Just found this interesting Come To Jesus post on Modern Salon about how salons and spas need to work to “bring back” the clients they are otherwise losing to Sephora, YouTube beauty gurus, CVS Beauty, and such. The numbers are daunting; 800,000 people click on YouTube beauty videos every week. But there is hope because the average beauty consumer may be flocking to online beauty gurus and those brand reps who hang out at Sephora airbrushes at the ready, but “she believed us first,” says Reuben Carranza, CEO of P&G Professional. It’s sort of like hair salons are a cross between your scorned-but-carrying-the-torch first boyfriend and those evangelical Christians who protest at Mormon churches because they think this new religion is total blasphemy.
I just mixed a lot of metaphors there. Anyway, Carranza says when it comes to restoring customer faith, the key market to focus on is The Beauty Enthusiasts:
What is ‘The Beauty Enthusiast?”
- A consumer who thinks about spending her money, where to spend her money, and is pre-disposed to shopping and spending in the salon environment.
- She views the salon and the hairdresser as the ‘key’ source of beauty
- She is a thought-leader. This can include blogging or looking for new products and services.
- She is an experience-seeker. It’s all about the total beauty experience for the Beauty Enthusiast. She likes all of her senses engaged.
- She’s an informant. She responds to sophisticated information, trends and what’s happening in the beauty industry.
- She wants to look the best at her age, and actively seeks out beauty news.
Beauty Enthusiast’s statistics:
45 percent purchase Salon and Retail products
44 percent purchase only Mass Retail products
11 percent purchase only Salon products.What do these statistics mean? According to Carranza, Salon owners need to focus on the people IN THE MIDDLE who buy both salon and retail products. If business owners can
persuade this percentage to purchase only salon products, they have more customers right in their bag.
First of all, I’m enjoying the Freudian slip style grammar errors, like that “What,” which should be a “Who” but instead not-so-subtly reinforces the idea that this consumer is a credit card, not a real person.
And I guess I like this better than a lot of the sales tactics we’re learning at Beauty U, which involve figuring out a client’s insecurity in order to upsell them something they may or may not need. But there’s something about the word “enthusiast” that’s making me picture some fresh-faced girl next door type who just loves to dance is all.

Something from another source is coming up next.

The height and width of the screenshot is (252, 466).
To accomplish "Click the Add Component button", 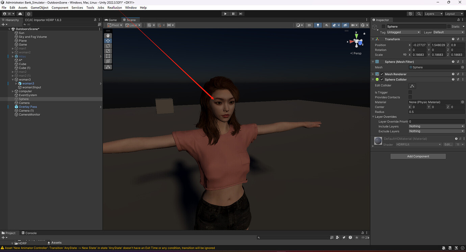I will (x=418, y=156).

And so I worry that she’s really going to drink the Kool-Aid and what starts as an innocent deep conditioner habit will turn into a full-blown robe-wearing, chanting, handing out religious tracts situation. (Yes, I’ve abandoned the boyfriend metaphor and we’re doing the religion thing now.)

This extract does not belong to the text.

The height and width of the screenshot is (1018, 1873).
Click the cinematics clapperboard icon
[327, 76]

Of course, Carranza also talks about how she’s a thought-leader and plans ahead how to spend her beauty dollars, so I bet she’s really too smart to get sucked in. Especially the 44 percent who don’t bother to shell out for salon products in the first place. I am super fascinated that only 11 percent of this “beauty obsessed” market buys exclusively salon products — surely that number was so much higher back in a simpler, pre-Sephora time? I know I’ve talked before about the weird, warring factions of the beauty industry. Guess we have to add salon vs. retail to that cat fight.
But cults are powerfully tempting, especially when they’re selling even a suggestion of something you deeply want, like hair that doesn’t make you want to break mirrors with your face. So, listen up, Beauty Enthusiasts (if, indeed, you are a real group of people and not a market research firm’s wild imaginings): The hair salons want you back. But if you’re getting better deals at CVS, well then, no means no.
(And we went back to the boyfriend thing. Some days there just isn’t enough caffeine to keep me on message.)